Respiratory pump contributes to increased physiological reserve for compensation during simulated haemorrhage

2014 
New Findings What is the central question of this study? The negative intrathoracic pressure created by inspiration (i.e. the respiratory pump) is associated with enhanced venous return, although its contribution as a potential mechanism of compensation during blood loss has not been quantified. What is the main finding and its importance?
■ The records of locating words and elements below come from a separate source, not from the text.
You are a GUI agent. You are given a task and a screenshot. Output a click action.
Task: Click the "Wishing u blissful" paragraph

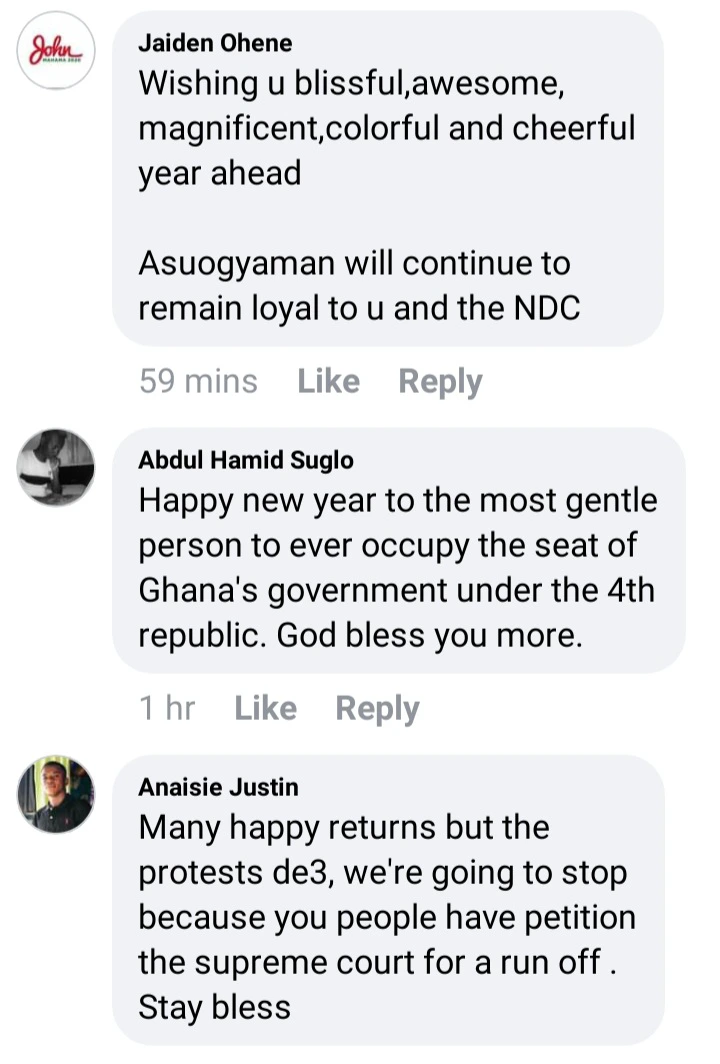click(387, 129)
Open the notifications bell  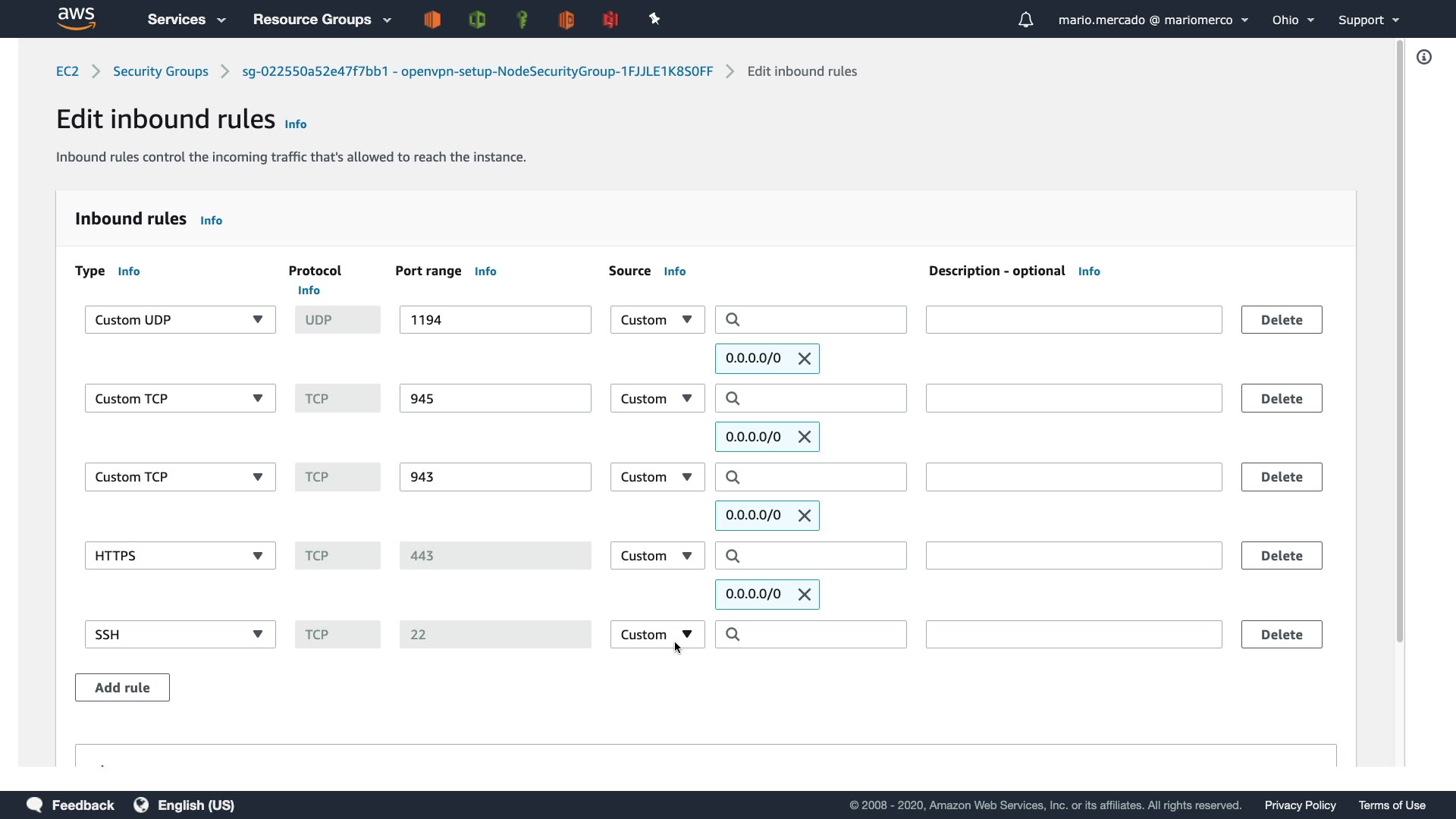[1025, 20]
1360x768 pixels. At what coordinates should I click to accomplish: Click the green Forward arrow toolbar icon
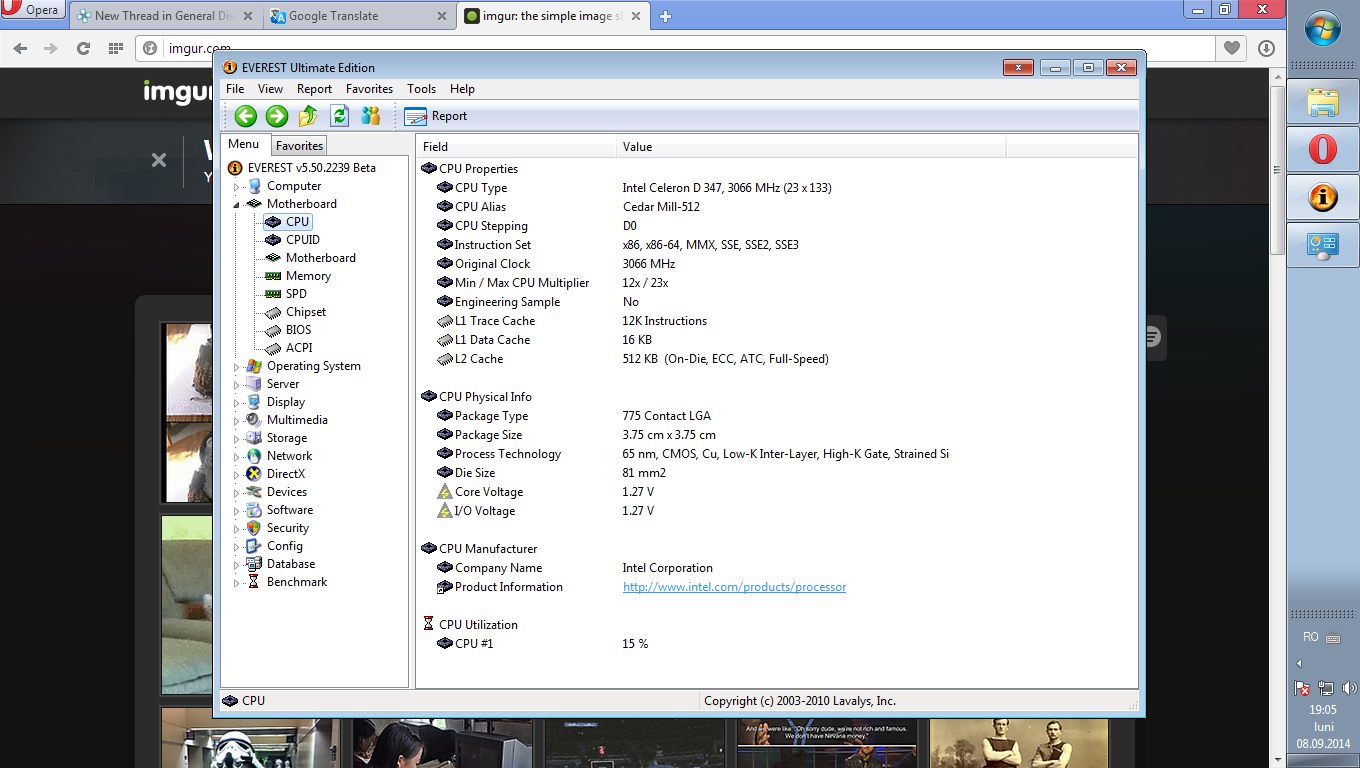point(277,116)
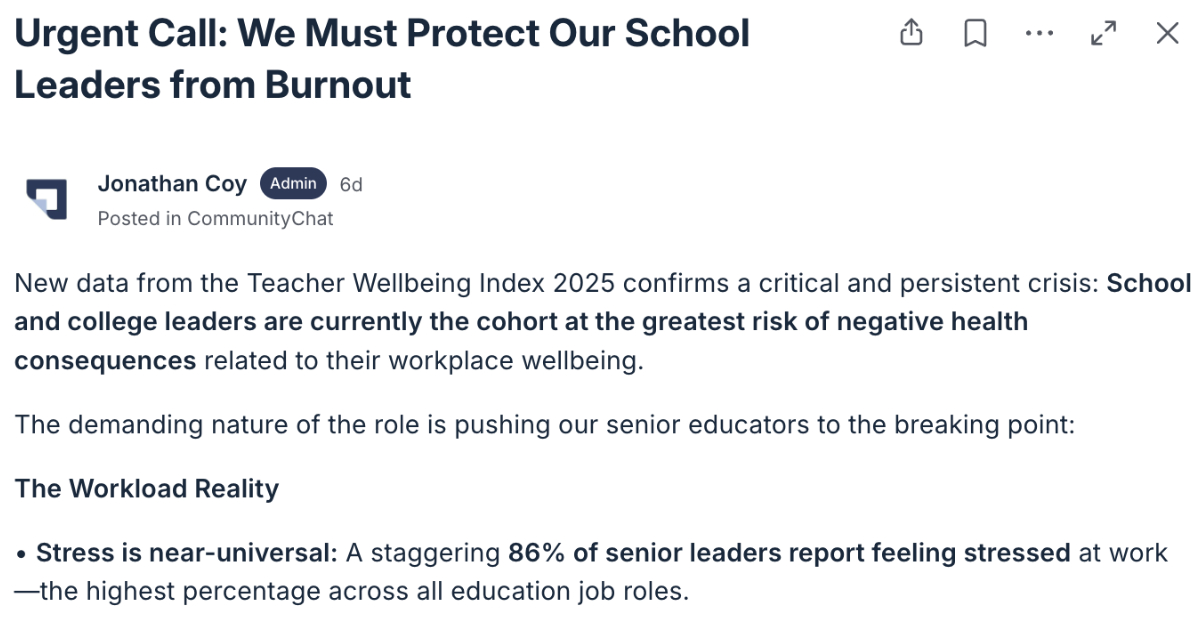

We demonstrated that optimizing the creation of negative intrathoracic pressure during inspiration represented a mechanism of compensation during haemorrhage that was quantifiably reflected in a reduced rate of diminution of the compensatory reserve, resulting in increased tolerance to progressive reductions in central blood volume. Intrathoracic pressure regulation (IPR) represents a therapy for increasing systemic circulation through the creation of negative intrathoracic pressure. We hypothesized that using this ‘respiratory pump’ effect would slow the diminution of the physiological reserve to compensate during progressive reductions in central blood volume. The compensatory reserve index (CRI) algorithm was used to measure the proportion (from 100 to 0%) of reserve capacity that remained to compensate for central volume loss before the onset of cardiovascular decompensation. Continuous analog recordings of arterial waveforms were extracted from data files of seven healthy volunteers. Subjects had previously participated in experiments designed to induce haemodynamic decompensation (presyncope) by progressive reduction in central blood volume using graded lower-body negative pressure. The lower-body negative pressure protocol was completed while breathing spontaneously through a standard medical face mask without (placebo) and with a resistance (approximately −7 cmH2O; active IPR) applied during inspiration. At the onset of presyncope in the placebo conditions, CRI was smaller than the CRI observed at the same time point in the active IPR conditions. The CRI at the onset of presyncope during active IPR (0.08 ± 0.01) was similar to the CRI at presyncope with placebo. Kaplan–Meier and log rank tests indicated that CRI survival curves were shifted to the right by active IPR. Optimizing the respiratory pump contributed a small but significant effect of increasing tolerance to progressive reductions in central blood volume by extending the compensatory reserve.